Well lo and behold ...

So here I am again familiarizing myself with a whole new set of hashtags, a brand new tribe of amazing athletes and fascinating human beings, as well as a new array of shoes and technical running gear.  It's like being a kid in the candy store again.

I look forward to hopefully being able to enhance the visibility and reputation of this European brand here on Canadian tundra/soil.  I also hope that a pair of Salming Speed 6 will propel me over the Mississauga Marathon finish line in under three hours!

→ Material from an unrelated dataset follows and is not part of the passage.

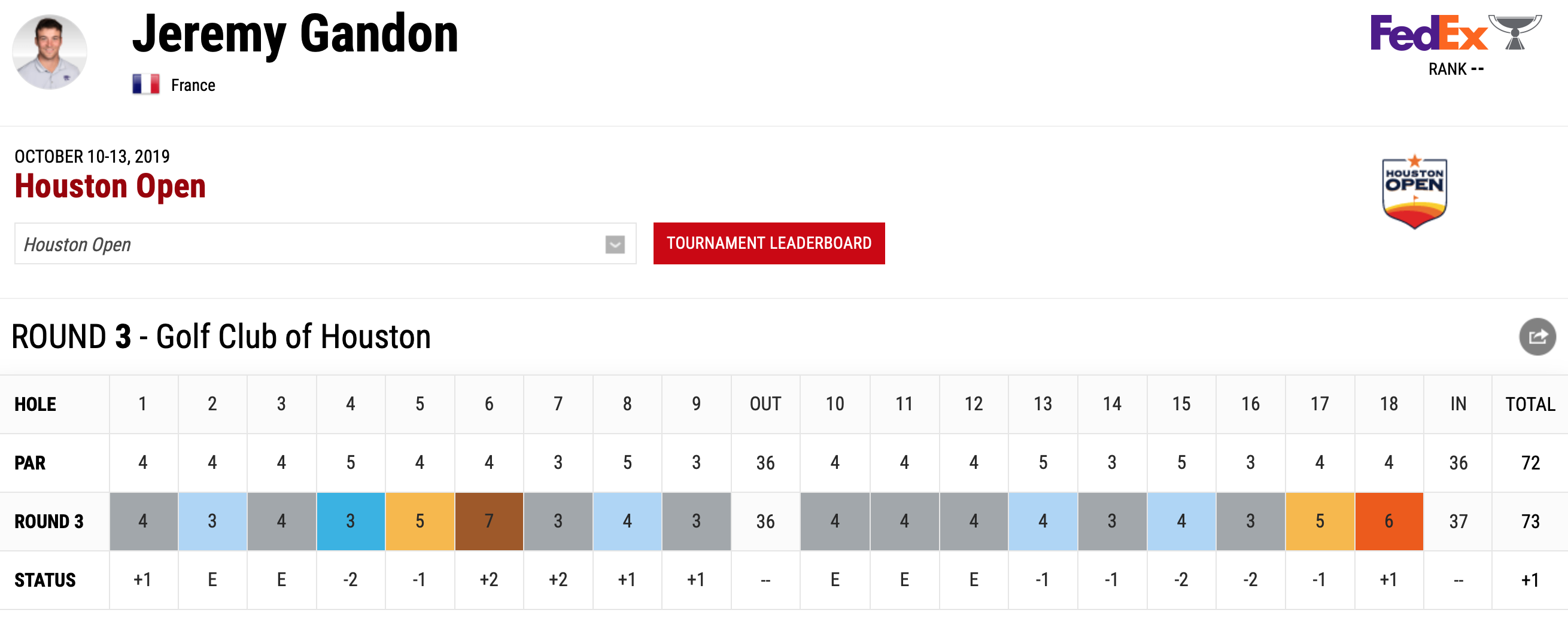This screenshot has height=628, width=1568.
Task: Open Jeremy Gandon's profile photo
Action: pyautogui.click(x=49, y=51)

#nononsense #SalmingRunning #runswedish

29 January 2018

My Breaking3 Project

Could 2018 be the year?

When I first started running I connected with a number of faster athletes here in the Barrie area through our local Running Room, and one of the first guys that I got to know was an ultrarunner named Keith.  It was awesome to pick his brain and learn from his accumulated wisdom and knowledge, but one of the things that stuck with me even then was how he noted that it wasn't until he was 47 years old that he finally managed to break 3 hours for the marathon distance.

Hey ... I'm 47!

And so here I am, after a few years and several (failed) attempts at completing 42.195km in less than 180 minutes, hoping to finally crack that barrier.

But you know what they say - if you do what you've always done, you'll get what you've always got.

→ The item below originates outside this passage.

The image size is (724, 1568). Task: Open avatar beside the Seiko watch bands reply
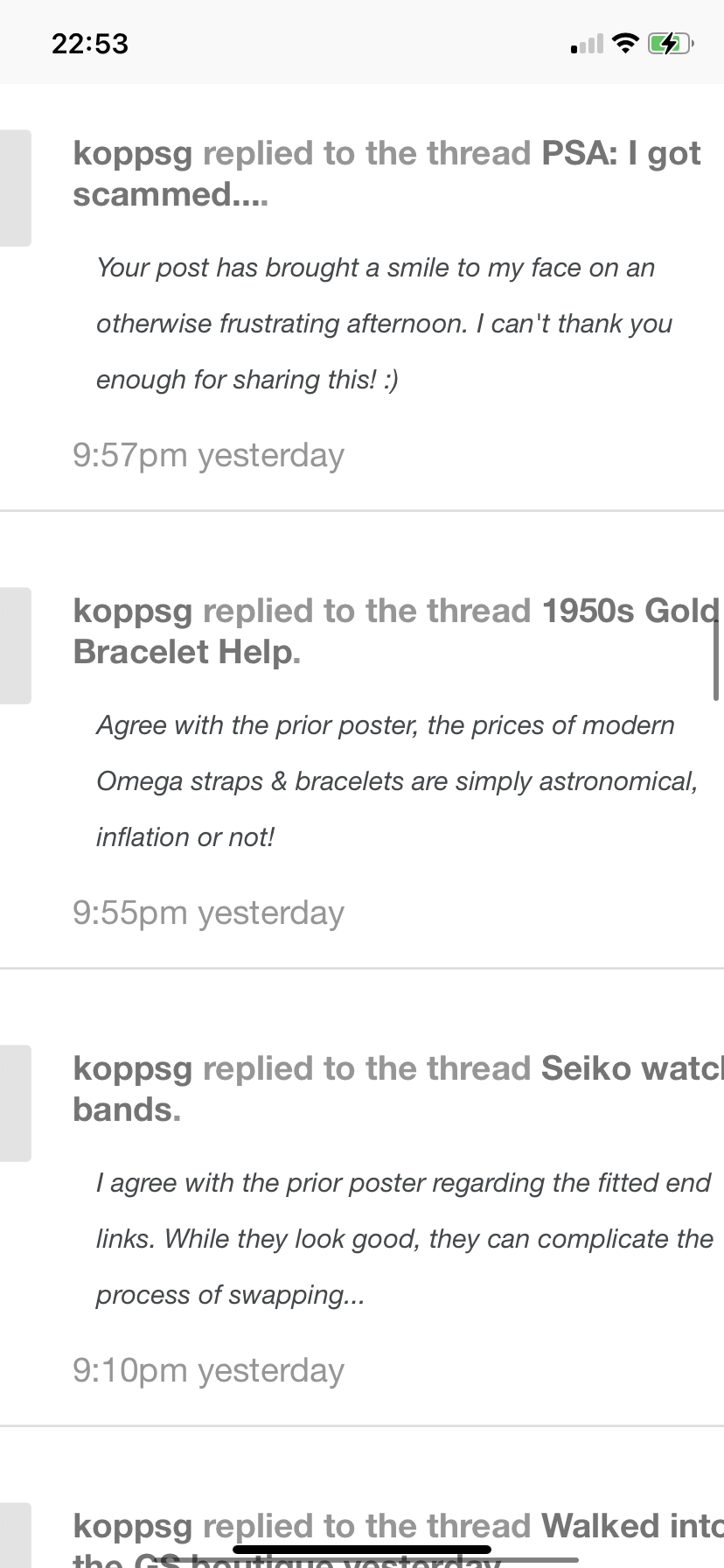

Which this year led me to begin working with a coach again.

At the end of the 2017 running season I knew that I had to/wanted to shake things up for me and try to stimulate some different physiological development so I embarked on a bit of a research project to assess what would be my best option for a coaching relationship.  I explored a number of options, up to and including initial conversations with some of the best coaches that I could think of:
While I'm confident that any of the coaches/services that I'd contacted would have provided phenomenal guidance and accountability, in the end I decided that I would work with my friend and fellow Barrie RunNinja Mike MacInnes.  Mike has had experience as a strength trainer, is studying currently for accreditation as a marathon coach, and has proven his own mettle by bettering his marathon time from 3:11 to 2:45 in just a couple of years.  I liked the idea of being able to work with someone locally (that I could actually spend time running alongside) as well as hopefully providing some mutual benefit to him by being just his second or third coached athlete.

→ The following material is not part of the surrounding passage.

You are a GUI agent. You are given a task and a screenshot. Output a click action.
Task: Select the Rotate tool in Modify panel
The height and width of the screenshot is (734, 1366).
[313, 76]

The experience so far has been good, and different - Coach Mike has me focusing much more on strength workouts (lower body, upper body and core) and less on mileage.  This is definitely a departure on my previous approaches to marathon prep, but as an aging athlete I know that muscle mass is easily lost and focusing on getting stronger will not only help my speed and endurance but also will go a long way in terms of injury prevention.  Besides that, Mike has indicated to me that when we hit my peak training week my mileage will probably be hitting somewhere in the 160km department, so that'll be more mileage than I've ever put in in one week's time.  Gotta trust the coach and the system.

For now I'm getting just a couple week's worth of workouts at a time, and providing a weekly log back to my coach so that he knows what workouts I'm getting in, if I'm feeling good/bad/otherwise during them, and what else might be playing into the big picture life-wise.

I've got a few 'test indicators' coming up in the next couple of months (including a third trip to the Chilly Half-Marathon as well as another go at the Around The Bay 30k) which will serve as tune-ups in advance of my planned Breaking3 attempt at the Mississauga Marathon.

This will be my last shot at going sub-3 while I'm still 47 years old.

Let's just see whether or not I can keep up with my pal Keith in this respect.